- **EXERCISE**: Your answer should be only the lines below from the one with "Task: Click Tell me what you want to do" to the one with "Delete row 3", repeated exactly, ends included.

Collected data entries:
--- --- ---
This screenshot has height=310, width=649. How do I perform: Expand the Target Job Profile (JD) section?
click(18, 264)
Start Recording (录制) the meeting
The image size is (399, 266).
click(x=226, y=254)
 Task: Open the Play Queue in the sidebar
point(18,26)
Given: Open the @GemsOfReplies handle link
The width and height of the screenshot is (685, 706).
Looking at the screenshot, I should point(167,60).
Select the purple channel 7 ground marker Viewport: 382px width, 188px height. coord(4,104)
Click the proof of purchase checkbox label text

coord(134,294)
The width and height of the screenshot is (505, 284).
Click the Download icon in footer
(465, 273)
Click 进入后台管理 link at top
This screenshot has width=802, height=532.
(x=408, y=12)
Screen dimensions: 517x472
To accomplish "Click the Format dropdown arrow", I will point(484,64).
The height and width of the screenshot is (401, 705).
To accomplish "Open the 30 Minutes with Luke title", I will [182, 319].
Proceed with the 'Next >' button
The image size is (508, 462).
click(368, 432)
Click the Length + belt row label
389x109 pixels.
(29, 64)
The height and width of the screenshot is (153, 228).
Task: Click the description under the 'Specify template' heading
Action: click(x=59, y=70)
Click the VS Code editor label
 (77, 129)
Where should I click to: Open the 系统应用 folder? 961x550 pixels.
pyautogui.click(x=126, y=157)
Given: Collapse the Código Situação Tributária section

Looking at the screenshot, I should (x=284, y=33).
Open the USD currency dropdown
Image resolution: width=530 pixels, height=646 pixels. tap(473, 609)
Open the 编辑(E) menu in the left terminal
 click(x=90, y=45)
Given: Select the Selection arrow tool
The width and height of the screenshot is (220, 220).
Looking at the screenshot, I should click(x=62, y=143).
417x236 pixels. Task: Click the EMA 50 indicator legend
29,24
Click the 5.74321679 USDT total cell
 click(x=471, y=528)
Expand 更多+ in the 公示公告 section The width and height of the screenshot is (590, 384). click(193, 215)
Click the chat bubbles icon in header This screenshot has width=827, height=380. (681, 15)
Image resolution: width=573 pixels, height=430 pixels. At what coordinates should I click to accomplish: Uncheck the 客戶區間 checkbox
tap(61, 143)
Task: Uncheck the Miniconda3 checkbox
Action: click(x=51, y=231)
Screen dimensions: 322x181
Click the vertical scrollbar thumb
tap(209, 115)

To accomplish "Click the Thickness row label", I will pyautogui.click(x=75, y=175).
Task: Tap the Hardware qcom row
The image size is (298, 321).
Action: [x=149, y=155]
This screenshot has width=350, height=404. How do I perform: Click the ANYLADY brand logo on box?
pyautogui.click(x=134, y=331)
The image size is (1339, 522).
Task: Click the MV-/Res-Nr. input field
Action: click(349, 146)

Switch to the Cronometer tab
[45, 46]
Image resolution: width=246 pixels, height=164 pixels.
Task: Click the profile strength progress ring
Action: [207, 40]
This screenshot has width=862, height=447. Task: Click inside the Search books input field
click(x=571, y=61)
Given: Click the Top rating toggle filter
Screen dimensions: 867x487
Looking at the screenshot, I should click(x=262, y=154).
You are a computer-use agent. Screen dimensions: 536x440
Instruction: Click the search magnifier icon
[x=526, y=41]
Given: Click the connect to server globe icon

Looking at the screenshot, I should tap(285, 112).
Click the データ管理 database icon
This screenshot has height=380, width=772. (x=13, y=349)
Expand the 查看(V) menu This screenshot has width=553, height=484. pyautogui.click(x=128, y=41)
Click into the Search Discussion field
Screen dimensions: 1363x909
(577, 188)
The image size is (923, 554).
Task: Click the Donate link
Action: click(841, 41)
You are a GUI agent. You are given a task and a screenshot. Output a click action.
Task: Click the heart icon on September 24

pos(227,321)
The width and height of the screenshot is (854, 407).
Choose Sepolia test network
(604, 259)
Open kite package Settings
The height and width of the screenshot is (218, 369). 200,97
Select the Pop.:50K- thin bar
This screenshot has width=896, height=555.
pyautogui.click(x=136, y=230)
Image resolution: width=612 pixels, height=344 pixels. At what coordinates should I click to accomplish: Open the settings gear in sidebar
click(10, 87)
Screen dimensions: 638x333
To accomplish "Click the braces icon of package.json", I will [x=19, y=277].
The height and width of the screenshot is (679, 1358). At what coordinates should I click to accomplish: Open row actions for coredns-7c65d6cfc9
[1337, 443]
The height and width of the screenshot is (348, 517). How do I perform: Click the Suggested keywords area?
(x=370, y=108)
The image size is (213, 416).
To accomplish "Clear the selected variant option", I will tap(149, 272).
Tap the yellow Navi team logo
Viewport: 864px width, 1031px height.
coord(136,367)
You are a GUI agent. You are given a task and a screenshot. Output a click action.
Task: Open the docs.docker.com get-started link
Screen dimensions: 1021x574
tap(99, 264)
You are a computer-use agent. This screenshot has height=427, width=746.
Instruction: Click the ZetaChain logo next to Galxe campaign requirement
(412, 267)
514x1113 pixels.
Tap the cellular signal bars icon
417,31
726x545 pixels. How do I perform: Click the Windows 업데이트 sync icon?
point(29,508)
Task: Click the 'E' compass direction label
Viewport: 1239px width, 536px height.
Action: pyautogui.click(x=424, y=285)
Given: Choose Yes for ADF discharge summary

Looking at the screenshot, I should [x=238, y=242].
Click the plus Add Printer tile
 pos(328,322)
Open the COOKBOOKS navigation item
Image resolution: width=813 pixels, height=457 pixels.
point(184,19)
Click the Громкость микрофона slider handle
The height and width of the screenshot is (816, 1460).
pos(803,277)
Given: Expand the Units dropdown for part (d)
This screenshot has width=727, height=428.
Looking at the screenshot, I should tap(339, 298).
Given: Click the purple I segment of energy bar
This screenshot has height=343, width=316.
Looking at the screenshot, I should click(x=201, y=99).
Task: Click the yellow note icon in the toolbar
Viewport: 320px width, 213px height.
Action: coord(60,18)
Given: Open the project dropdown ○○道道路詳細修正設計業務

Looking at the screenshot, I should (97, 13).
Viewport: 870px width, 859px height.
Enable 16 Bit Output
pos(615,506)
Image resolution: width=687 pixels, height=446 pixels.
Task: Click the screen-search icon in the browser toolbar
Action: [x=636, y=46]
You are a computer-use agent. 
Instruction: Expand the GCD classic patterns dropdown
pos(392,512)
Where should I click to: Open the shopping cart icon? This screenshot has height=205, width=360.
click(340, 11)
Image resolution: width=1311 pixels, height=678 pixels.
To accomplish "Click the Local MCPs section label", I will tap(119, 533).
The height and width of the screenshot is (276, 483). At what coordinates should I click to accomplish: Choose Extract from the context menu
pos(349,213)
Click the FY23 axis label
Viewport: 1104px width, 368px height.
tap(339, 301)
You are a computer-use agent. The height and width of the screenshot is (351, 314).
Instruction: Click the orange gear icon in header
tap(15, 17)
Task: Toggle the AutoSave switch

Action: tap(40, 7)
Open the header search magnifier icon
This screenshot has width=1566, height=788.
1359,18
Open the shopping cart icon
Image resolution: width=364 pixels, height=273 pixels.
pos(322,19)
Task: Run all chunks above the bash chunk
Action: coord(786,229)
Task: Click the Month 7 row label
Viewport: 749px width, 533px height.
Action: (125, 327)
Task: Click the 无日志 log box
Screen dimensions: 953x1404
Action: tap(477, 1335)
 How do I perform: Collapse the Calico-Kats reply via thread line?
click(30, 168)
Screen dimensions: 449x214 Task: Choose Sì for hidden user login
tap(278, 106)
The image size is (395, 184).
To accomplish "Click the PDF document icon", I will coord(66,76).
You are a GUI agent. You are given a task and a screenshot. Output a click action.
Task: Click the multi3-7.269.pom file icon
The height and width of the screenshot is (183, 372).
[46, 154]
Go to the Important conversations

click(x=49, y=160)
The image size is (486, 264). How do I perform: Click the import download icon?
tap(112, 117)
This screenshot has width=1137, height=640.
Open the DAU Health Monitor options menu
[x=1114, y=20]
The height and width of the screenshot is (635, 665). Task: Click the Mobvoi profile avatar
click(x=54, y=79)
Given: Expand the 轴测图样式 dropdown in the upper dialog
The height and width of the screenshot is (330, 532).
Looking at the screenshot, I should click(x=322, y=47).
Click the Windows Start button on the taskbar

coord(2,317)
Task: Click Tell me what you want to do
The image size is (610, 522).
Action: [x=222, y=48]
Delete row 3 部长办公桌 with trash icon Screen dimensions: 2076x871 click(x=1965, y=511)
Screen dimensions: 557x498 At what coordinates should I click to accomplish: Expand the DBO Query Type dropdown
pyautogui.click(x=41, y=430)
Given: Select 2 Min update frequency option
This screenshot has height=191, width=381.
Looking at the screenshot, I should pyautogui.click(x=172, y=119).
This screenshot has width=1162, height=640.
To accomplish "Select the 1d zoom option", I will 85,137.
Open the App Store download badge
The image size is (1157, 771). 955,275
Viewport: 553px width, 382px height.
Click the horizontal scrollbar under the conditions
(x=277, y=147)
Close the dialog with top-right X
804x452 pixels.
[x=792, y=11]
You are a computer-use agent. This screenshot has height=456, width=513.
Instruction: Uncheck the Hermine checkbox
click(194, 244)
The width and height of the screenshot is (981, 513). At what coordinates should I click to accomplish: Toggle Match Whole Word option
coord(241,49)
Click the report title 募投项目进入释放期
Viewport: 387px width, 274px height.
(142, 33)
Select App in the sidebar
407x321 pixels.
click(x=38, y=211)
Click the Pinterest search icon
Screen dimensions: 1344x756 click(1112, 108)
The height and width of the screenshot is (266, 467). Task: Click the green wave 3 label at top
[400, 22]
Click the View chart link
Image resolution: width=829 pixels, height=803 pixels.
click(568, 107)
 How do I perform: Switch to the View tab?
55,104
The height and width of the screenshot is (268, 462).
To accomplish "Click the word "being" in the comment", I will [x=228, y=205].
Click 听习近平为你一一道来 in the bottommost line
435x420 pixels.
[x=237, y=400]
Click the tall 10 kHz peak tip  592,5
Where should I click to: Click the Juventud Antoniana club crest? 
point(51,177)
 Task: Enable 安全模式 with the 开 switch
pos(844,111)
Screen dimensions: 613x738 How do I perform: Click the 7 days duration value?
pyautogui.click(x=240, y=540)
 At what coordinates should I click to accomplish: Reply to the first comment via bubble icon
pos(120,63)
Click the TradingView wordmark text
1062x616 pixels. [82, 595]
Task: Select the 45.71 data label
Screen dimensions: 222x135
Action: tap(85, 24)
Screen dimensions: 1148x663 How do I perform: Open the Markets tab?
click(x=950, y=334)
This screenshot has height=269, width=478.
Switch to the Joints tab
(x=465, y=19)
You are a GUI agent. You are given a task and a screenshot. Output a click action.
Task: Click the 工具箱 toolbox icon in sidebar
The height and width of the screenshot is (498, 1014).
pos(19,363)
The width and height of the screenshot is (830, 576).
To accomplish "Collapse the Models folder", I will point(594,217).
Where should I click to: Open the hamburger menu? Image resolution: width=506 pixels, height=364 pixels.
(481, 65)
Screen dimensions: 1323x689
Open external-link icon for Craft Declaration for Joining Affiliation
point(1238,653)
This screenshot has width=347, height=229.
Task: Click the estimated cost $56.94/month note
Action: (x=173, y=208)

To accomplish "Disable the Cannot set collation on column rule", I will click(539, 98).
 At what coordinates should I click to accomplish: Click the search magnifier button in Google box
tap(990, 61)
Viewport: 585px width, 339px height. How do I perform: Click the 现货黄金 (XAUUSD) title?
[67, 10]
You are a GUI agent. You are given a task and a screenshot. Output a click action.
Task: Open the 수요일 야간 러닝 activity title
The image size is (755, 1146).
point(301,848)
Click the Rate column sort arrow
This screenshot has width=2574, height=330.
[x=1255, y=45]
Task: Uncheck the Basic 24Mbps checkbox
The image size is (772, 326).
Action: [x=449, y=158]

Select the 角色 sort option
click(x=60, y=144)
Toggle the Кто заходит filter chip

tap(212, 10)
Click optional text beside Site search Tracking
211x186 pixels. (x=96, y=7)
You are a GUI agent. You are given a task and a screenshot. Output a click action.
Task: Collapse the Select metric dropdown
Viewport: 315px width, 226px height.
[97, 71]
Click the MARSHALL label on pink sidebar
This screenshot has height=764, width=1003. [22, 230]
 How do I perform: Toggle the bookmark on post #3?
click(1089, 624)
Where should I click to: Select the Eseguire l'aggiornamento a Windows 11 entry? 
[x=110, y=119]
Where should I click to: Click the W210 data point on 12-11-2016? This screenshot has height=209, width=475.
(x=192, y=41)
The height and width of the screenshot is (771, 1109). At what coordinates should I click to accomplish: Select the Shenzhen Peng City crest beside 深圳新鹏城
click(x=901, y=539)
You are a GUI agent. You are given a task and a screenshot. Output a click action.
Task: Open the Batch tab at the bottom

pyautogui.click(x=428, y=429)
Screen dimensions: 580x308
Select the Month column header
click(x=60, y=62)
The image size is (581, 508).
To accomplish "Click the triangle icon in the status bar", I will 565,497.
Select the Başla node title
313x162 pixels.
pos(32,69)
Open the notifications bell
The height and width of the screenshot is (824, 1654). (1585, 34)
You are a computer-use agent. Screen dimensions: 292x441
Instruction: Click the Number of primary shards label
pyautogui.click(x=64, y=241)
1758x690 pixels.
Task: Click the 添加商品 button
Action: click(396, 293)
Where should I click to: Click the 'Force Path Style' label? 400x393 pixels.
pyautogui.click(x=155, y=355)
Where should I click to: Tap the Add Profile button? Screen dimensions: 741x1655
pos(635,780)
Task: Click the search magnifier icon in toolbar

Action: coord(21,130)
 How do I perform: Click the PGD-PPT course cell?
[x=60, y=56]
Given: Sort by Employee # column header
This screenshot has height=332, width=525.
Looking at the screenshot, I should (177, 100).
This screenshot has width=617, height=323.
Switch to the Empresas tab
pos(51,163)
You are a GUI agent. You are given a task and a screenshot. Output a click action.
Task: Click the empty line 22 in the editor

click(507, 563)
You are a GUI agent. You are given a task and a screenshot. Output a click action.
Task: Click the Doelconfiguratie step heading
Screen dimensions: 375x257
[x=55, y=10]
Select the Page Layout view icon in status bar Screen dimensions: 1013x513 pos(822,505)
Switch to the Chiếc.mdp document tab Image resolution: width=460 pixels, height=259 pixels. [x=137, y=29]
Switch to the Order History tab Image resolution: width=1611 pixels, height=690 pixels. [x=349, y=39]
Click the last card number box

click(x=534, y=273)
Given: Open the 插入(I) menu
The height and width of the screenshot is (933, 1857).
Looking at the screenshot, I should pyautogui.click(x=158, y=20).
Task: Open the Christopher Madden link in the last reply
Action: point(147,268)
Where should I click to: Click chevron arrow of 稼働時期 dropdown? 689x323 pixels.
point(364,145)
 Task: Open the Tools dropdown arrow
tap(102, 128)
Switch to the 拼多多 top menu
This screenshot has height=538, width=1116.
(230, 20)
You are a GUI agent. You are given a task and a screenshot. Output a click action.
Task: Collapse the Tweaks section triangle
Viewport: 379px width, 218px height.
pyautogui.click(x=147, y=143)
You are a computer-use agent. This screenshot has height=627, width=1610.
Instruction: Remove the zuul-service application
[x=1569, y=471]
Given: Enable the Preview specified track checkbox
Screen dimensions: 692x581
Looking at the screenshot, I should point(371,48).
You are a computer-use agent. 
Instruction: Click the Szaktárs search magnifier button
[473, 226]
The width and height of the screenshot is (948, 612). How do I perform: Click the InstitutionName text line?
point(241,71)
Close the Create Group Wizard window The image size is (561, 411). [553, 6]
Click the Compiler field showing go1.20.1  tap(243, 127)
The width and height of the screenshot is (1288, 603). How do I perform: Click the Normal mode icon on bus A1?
--- --- ---
- **SOLUTION FOR THIS PROBLEM**:
Task: Click Tell me what you want to do
The image size is (610, 522).
Action: [x=222, y=48]
Delete row 3 部长办公桌 with trash icon Screen dimensions: 2076x871 click(x=1965, y=511)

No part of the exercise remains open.